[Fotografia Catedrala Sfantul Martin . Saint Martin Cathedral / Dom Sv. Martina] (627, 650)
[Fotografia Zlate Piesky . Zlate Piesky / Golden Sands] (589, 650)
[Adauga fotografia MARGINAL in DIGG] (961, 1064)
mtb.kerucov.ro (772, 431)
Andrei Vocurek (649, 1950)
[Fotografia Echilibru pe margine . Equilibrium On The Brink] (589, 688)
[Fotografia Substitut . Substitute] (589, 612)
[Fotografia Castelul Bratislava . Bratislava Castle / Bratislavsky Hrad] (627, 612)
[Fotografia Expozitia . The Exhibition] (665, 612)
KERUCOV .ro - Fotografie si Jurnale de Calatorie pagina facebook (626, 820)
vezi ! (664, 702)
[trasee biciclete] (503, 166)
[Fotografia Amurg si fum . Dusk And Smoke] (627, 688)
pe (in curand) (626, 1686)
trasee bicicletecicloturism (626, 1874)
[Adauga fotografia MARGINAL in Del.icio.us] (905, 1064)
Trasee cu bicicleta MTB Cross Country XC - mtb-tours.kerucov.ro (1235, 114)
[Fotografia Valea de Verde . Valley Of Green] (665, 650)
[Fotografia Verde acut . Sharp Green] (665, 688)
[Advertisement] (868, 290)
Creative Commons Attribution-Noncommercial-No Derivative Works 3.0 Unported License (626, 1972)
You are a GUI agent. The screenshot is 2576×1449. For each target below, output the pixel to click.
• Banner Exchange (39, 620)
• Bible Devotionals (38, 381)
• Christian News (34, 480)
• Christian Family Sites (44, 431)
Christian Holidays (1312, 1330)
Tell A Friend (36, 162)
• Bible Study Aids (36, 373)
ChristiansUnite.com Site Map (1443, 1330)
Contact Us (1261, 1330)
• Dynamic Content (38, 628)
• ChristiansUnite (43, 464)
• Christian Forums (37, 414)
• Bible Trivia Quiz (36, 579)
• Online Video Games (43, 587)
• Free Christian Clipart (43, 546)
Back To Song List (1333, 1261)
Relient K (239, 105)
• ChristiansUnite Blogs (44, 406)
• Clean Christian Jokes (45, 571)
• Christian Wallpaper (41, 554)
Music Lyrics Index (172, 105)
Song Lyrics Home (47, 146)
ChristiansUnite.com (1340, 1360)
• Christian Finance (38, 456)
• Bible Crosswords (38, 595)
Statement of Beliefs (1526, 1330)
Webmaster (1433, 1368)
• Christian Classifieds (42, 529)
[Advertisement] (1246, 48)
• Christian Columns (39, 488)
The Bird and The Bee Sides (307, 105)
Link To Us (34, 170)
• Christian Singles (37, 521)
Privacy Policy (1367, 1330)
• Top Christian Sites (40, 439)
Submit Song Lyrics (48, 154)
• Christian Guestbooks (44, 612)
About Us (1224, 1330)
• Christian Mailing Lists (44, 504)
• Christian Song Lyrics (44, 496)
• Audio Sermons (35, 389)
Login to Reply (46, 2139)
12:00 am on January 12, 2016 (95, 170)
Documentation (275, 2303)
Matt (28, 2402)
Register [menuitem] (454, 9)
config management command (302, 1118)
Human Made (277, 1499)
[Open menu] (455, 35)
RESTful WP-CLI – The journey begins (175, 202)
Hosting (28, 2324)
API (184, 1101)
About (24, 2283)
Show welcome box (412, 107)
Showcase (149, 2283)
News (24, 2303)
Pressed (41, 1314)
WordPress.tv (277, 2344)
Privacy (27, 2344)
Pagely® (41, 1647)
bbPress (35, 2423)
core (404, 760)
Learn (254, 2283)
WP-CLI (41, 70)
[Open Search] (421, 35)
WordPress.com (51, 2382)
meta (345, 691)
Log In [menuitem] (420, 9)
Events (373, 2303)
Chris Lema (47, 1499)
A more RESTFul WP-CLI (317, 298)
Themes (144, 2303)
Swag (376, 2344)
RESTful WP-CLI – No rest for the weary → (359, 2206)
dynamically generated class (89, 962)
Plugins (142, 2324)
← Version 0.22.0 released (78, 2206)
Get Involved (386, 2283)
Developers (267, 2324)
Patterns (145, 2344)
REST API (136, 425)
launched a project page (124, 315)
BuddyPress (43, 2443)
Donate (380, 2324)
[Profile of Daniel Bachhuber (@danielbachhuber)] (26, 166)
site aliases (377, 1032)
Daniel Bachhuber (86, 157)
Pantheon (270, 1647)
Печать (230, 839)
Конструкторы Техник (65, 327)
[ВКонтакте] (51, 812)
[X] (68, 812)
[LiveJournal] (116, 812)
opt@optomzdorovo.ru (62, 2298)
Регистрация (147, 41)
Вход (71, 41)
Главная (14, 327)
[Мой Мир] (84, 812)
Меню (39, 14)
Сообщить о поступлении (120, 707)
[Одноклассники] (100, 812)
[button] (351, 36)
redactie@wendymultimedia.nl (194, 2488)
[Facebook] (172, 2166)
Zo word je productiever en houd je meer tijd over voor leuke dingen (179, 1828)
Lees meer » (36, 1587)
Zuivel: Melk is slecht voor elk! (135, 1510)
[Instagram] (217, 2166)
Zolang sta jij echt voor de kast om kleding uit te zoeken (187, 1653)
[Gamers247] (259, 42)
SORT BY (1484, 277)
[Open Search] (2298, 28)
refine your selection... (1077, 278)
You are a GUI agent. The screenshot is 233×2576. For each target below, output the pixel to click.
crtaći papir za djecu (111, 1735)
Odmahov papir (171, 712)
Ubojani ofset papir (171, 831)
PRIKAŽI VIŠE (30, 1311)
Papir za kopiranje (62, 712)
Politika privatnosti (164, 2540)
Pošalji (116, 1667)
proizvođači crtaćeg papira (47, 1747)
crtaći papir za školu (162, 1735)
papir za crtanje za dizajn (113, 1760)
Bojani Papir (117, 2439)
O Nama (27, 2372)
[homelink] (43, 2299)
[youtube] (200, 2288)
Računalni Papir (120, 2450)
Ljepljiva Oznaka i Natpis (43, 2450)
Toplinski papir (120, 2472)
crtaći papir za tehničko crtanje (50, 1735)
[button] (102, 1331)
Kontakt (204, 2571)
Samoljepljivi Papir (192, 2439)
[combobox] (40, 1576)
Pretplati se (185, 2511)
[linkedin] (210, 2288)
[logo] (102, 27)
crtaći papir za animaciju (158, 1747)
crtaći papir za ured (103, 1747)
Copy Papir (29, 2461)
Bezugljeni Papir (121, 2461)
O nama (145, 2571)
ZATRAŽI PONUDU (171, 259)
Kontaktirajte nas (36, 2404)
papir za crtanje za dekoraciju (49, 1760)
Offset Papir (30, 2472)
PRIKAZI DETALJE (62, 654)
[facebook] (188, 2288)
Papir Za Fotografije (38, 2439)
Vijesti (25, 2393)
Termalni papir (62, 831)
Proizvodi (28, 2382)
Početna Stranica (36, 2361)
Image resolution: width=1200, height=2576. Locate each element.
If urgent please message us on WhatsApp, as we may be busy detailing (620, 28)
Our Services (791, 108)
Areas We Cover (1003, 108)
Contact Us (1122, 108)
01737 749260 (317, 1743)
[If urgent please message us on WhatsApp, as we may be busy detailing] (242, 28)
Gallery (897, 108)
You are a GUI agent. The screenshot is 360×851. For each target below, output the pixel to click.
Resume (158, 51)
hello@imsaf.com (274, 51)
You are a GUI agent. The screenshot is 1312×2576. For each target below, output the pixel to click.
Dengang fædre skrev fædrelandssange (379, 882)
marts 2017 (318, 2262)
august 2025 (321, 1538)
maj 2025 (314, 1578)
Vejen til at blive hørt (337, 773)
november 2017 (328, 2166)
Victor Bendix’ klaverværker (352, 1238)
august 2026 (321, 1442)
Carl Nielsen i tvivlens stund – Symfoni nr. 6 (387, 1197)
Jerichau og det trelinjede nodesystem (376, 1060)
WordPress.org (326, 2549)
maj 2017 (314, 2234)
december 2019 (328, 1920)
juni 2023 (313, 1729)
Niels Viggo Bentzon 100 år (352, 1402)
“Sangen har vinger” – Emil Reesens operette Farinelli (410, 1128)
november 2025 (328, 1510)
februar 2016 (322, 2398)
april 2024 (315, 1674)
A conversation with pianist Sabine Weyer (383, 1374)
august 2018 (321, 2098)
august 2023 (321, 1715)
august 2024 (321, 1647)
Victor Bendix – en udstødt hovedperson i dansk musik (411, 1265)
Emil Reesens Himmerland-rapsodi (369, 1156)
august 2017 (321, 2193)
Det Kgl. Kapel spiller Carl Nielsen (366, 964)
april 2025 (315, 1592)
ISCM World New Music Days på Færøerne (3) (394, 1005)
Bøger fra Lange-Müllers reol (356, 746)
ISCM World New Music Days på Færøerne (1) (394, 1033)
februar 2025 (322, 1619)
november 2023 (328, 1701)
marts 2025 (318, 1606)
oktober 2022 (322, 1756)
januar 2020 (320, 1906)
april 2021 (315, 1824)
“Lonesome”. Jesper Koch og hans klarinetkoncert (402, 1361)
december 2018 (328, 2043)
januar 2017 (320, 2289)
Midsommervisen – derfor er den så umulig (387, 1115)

# [TASK]
Produce verbatim the lines starting at the one with "Det Kgl. Kapel" and ending at the last line of the material, both ends included. Add no other line.

# [SOLUTION TO THE EXERCISE]
Det Kgl. Kapel spiller Carl Nielsen (366, 964)
april 2025 (315, 1592)
ISCM World New Music Days på Færøerne (3) (394, 1005)
Bøger fra Lange-Müllers reol (356, 746)
ISCM World New Music Days på Færøerne (1) (394, 1033)
februar 2025 (322, 1619)
november 2023 (328, 1701)
marts 2025 (318, 1606)
oktober 2022 (322, 1756)
januar 2020 (320, 1906)
april 2021 (315, 1824)
“Lonesome”. Jesper Koch og hans klarinetkoncert (402, 1361)
december 2018 (328, 2043)
januar 2017 (320, 2289)
Midsommervisen – derfor er den så umulig (387, 1115)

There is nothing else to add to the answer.